Council Backs Off CTC Blame

Denials Conflict with Previous Statements

WINNSBORO – After passing during their June 8 meeting a 2015-2016 budget that included a road maintenance fee of $5 annually for private vehicles and $10 annually for commercial vehicles, County Council Monday night backed away from statements made during their budget work session process that pinned the necessity of the fee on the County Transportation Committee (CTC).

“The CTC did not ask the County to implement a road maintenance fee. And based on that, no one should conclude that the CTC is to blame,” Milton Pope, Interim County Administrator, told Council Monday night during his report.

Pope said there had been “some suggestions that Council had mentioned that it went through its process of approval by the insistence of the CTC, or because they required us to do that.” Quoting from a June 5 article in The Voice (“Road Fee Stays in Budget”), Pope read, “Talk of the fee first surfaced at the May 7 budget work session and came at a suggestion of the County Transportation Committee.”

Instead, Pope said, the CTC asked the County last winter to set aside a fund to provide maintenance for County improved roads.

“I took the information from that particular meeting to our retreat, which was in February,” Pope said, “and it appeared as though there was consensus that that fee should be included in the recommended budget.”

Chairwoman Carolyn Robinson (District 2) drove the point home during her County Council Time comments near the close of the meeting.

“I want it to be heard that never once did I say that the CTC told us how to put a fee together,” Robinson said. “I did say that the CTC told us that we needed to have something sitting aside, which will equate to like $123,000. . . . Never once did I say that they told us how to do this.”

Monday’s comments back away from statements made during budget work sessions, during which Pope and Robinson make it abundantly clear that were it not for the CTC there would be no road maintenance fee.

At a May 7 work session, when the fee was first discussed in public, Pope said, “When we met with the CTC, they mentioned to us we needed to look at providing maintenance dollars for County improved roads.” And during a May 26 work session, Pope said, “The fee was something that came about primarily after the CTC meeting we had and we were asked to invest and create some kind of fund.”

During a June 1 work session, Robinson placed the blame for the fee squarely at the feet of the CTC and the State Legislature.
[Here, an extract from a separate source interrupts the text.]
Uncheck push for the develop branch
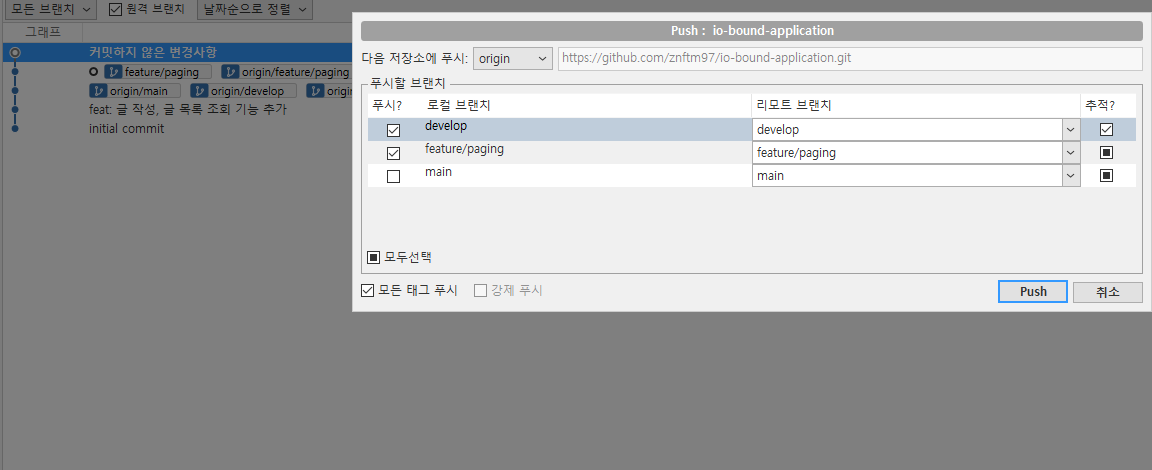 pyautogui.click(x=393, y=130)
Road maintenance falling on counties, she said, was another example of “unfunded mandates” passed down from the state. The CTC, she said, is appointed by the local Legislative Delegation and receives its funding through the state’s gasoline tax.

“We’ve been told there was no more money to go back and resurface any of the roads that have already had surfacing on them in seven years,” Robinson said on June 1. “Guess who’s the closets person who’s going to hear the complaints about these resurfaced roads: County Council. And our hands are tied, there’s nothing with which to do those roads.”

Removing all doubt about whom she felt, at least on June 1, was responsible for the necessity of the road maintenance fee, Robinson said, “Ultimately this is a state mandate to us through the CTC Director.”